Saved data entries

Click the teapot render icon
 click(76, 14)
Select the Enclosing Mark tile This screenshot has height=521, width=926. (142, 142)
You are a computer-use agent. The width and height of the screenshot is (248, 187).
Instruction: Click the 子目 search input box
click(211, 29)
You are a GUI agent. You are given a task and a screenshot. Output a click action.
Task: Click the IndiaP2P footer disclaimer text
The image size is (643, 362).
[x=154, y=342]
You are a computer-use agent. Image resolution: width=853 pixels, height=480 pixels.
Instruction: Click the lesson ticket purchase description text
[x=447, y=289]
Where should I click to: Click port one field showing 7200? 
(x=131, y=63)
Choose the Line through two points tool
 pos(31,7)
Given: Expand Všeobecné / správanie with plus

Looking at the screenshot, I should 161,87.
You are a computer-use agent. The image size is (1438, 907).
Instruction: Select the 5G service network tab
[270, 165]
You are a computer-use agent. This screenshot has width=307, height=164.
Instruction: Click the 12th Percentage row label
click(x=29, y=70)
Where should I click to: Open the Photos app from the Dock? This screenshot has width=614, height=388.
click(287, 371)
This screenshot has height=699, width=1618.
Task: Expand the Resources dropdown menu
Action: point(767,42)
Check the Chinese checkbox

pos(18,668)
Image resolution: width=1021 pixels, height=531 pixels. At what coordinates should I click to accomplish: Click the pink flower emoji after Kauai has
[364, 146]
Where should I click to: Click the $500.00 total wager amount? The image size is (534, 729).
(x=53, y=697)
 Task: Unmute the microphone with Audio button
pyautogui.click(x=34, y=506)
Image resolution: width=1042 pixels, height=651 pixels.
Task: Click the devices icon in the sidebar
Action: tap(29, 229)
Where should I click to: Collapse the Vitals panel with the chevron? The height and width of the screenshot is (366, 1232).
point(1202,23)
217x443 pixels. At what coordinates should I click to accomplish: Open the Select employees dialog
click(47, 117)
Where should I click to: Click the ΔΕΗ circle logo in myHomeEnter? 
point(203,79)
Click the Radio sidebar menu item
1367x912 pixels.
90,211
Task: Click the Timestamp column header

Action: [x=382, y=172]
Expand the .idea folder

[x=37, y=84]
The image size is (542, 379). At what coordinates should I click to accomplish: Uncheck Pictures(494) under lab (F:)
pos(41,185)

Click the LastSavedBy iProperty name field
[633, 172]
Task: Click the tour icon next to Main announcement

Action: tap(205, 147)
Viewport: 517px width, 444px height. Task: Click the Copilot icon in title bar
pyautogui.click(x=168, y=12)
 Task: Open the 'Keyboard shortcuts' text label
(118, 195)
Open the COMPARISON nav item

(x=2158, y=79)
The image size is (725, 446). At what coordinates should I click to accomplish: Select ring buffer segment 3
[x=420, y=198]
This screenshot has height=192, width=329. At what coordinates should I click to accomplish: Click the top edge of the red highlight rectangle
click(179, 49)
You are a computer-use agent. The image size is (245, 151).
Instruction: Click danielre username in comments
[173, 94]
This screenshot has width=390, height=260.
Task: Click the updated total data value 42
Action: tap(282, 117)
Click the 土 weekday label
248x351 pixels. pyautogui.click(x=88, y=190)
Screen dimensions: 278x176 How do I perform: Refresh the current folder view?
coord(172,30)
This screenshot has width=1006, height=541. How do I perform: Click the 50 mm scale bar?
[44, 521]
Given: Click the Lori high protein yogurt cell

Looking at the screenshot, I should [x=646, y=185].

- **The problem**:
Your job is to reproduce the data in full, with every line intact.

- **Solution**:
Click the teapot render icon
 click(76, 14)
Select the Enclosing Mark tile This screenshot has height=521, width=926. (142, 142)
You are a computer-use agent. The width and height of the screenshot is (248, 187).
Instruction: Click the 子目 search input box
click(211, 29)
You are a GUI agent. You are given a task and a screenshot. Output a click action.
Task: Click the IndiaP2P footer disclaimer text
The image size is (643, 362).
[x=154, y=342]
You are a computer-use agent. Image resolution: width=853 pixels, height=480 pixels.
Instruction: Click the lesson ticket purchase description text
[x=447, y=289]
Where should I click to: Click port one field showing 7200? 
(x=131, y=63)
Choose the Line through two points tool
 pos(31,7)
Given: Expand Všeobecné / správanie with plus

Looking at the screenshot, I should 161,87.
You are a computer-use agent. The image size is (1438, 907).
Instruction: Select the 5G service network tab
[270, 165]
You are a computer-use agent. This screenshot has width=307, height=164.
Instruction: Click the 12th Percentage row label
click(x=29, y=70)
Where should I click to: Open the Photos app from the Dock? This screenshot has width=614, height=388.
click(287, 371)
This screenshot has height=699, width=1618.
Task: Expand the Resources dropdown menu
Action: point(767,42)
Check the Chinese checkbox

pos(18,668)
Image resolution: width=1021 pixels, height=531 pixels. At what coordinates should I click to accomplish: Click the pink flower emoji after Kauai has
[364, 146]
Where should I click to: Click the $500.00 total wager amount? The image size is (534, 729).
(x=53, y=697)
 Task: Unmute the microphone with Audio button
pyautogui.click(x=34, y=506)
Image resolution: width=1042 pixels, height=651 pixels.
Task: Click the devices icon in the sidebar
Action: tap(29, 229)
Where should I click to: Collapse the Vitals panel with the chevron? The height and width of the screenshot is (366, 1232).
point(1202,23)
217x443 pixels. At what coordinates should I click to accomplish: Open the Select employees dialog
click(47, 117)
Where should I click to: Click the ΔΕΗ circle logo in myHomeEnter? 
point(203,79)
Click the Radio sidebar menu item
1367x912 pixels.
90,211
Task: Click the Timestamp column header

Action: [x=382, y=172]
Expand the .idea folder

[x=37, y=84]
The image size is (542, 379). At what coordinates should I click to accomplish: Uncheck Pictures(494) under lab (F:)
pos(41,185)

Click the LastSavedBy iProperty name field
[633, 172]
Task: Click the tour icon next to Main announcement

Action: tap(205, 147)
Viewport: 517px width, 444px height. Task: Click the Copilot icon in title bar
pyautogui.click(x=168, y=12)
 Task: Open the 'Keyboard shortcuts' text label
(118, 195)
Open the COMPARISON nav item

(x=2158, y=79)
The image size is (725, 446). At what coordinates should I click to accomplish: Select ring buffer segment 3
[x=420, y=198]
This screenshot has height=192, width=329. At what coordinates should I click to accomplish: Click the top edge of the red highlight rectangle
click(179, 49)
You are a computer-use agent. The image size is (245, 151).
Instruction: Click danielre username in comments
[173, 94]
This screenshot has width=390, height=260.
Task: Click the updated total data value 42
Action: tap(282, 117)
Click the 土 weekday label
248x351 pixels. pyautogui.click(x=88, y=190)
Screen dimensions: 278x176 How do I perform: Refresh the current folder view?
coord(172,30)
This screenshot has width=1006, height=541. How do I perform: Click the 50 mm scale bar?
[44, 521]
Given: Click the Lori high protein yogurt cell

Looking at the screenshot, I should [x=646, y=185].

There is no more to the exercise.